In Spain, Ali organizes parties for a living. He makes enough money to send his mother a hundred Euros per month and recently also paid for all the expenses at his sister's wedding. His family is proud of him and considers his decision to live in Europe worthy. Ali has rented a place for himself in the suburbs, which is considered a kind of luxury among migrants.
But not everyone enjoys the same kind of life that Ali does. "Most of the other migrants from Pakistan are into selling beer and drugs here," he told InfoMigrants. Ali added, "I could afford to buy a contract worth 15,000 Euros which guarantees a residency permit, but most of my fellow countrymen can hardly make ends meet." Although Ali accepts that his life is not representative of the vast majority of Pakistani migrants in Spain; there are aspects of life in which he finds himself in the same boat as other migrants and refugees.
Afraid for the future
Like many others, Ali is afraid for his future in Spain. "We see that a right-wing party is gaining ground in southern Spain. So it has started here as well." Just like in Germany, Austria and Italy, the arrival of a large number of refugees and migrants fueled anti-migrant sentiments and seems to have increased the popularity of right-wing parties. Last year, Spain became migrants' preferred destination. "And you know what that means?” said Ali with a rather worried look on his face. He told InfoMigrants that the tightening of policies and law enforcement is already being felt. "I have been standing here opposite the famous Boqueria Market for the last few years and the police have never searched me. But I have been searched three times in three months now. I dress this way so that they can differentiate between people who sell drugs and who are just here to hang out, but now, they make you stand in the same line and search you. I don't like that at all," Ali said.
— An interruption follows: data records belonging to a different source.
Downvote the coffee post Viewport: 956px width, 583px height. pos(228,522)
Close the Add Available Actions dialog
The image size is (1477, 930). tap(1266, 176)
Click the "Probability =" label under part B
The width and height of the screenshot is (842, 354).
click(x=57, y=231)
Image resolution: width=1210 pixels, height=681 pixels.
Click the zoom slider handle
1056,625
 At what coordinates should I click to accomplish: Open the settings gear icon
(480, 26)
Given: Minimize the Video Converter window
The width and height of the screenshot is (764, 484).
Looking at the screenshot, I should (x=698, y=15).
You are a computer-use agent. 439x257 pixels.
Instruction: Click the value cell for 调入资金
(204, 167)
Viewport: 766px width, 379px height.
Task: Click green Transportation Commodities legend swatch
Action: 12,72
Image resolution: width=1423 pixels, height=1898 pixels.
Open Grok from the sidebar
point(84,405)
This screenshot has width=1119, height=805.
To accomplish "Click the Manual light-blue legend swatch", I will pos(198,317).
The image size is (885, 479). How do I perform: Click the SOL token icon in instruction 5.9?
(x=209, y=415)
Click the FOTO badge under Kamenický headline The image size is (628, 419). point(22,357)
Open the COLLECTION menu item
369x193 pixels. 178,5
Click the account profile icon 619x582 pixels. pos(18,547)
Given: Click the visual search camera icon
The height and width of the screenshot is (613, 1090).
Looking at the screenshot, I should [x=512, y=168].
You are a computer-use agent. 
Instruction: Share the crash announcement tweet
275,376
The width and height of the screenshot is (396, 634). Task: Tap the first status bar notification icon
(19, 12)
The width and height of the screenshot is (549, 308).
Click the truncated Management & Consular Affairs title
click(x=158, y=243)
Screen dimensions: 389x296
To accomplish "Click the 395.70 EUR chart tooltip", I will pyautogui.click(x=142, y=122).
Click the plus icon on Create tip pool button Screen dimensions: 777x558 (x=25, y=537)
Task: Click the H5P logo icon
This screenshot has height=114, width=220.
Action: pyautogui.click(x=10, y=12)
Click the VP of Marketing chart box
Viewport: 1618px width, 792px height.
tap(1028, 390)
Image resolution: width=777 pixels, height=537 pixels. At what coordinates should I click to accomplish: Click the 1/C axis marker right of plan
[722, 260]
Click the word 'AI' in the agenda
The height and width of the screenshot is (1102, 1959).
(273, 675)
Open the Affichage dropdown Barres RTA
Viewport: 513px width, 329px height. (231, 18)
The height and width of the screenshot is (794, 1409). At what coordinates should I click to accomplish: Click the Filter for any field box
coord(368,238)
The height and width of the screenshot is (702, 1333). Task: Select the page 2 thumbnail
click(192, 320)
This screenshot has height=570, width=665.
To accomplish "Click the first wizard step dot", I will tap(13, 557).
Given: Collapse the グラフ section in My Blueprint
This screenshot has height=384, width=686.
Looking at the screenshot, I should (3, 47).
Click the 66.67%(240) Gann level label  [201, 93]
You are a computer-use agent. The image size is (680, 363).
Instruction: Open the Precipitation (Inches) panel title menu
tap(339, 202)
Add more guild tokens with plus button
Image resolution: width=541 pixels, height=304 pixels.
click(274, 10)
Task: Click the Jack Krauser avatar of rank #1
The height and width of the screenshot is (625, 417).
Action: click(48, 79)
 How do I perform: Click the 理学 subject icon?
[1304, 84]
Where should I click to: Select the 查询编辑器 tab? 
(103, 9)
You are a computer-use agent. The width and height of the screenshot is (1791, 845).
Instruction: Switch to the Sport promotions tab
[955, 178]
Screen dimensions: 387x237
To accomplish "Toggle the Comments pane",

The 34-year-old migrant told InfoMigrants that the people of Catalonia - an autonomous community in northern Spain, are racist compared to people from other parts of Spain. "Barcelona is very touristy. You have people from all over the world coming here throughout the year. So you don't really see racism on the streets, but when you have to live here and deal with the bureaucracy, that's when you notice it," according to Ali. He said that it doesn't matter whether you sell beer on La Rambla for a living or have a regular job and pay your taxes, you are judged on the basis of your skin color. "Try renting an apartment in a good area in Barcelona, you will witness what I am trying to say," stated Ali.
Having spent several years in Italy, Ali has close acquaintances in the country and regularly visits it. He told InfoMigrants he feels that he took the decision to leave Italy at the right time. "Life is miserable over there right now for refugees and migrants. I think Salvini is creating a situation where the ones who remain in Italy after his anti-migrant measures, will be compelled to end their lives," Ali said. He is referring to the strict migration policies adopted in recent months by the Italian Interior Minister, Matteo Salvini. But Ali is quite certain that things will not remain an 'El Dorado' in Spain either.
"As long as the imbalance between the east and the west, the rich and the poor exists, people will find a way to exploit the loopholes and reach greener pastures. But with policies getting more and more hostile, and people getting more and more impatient, the last oasis for migrants and refugees in Europe i.e. Spain, will not be the same in a few years from now," concludes Ali.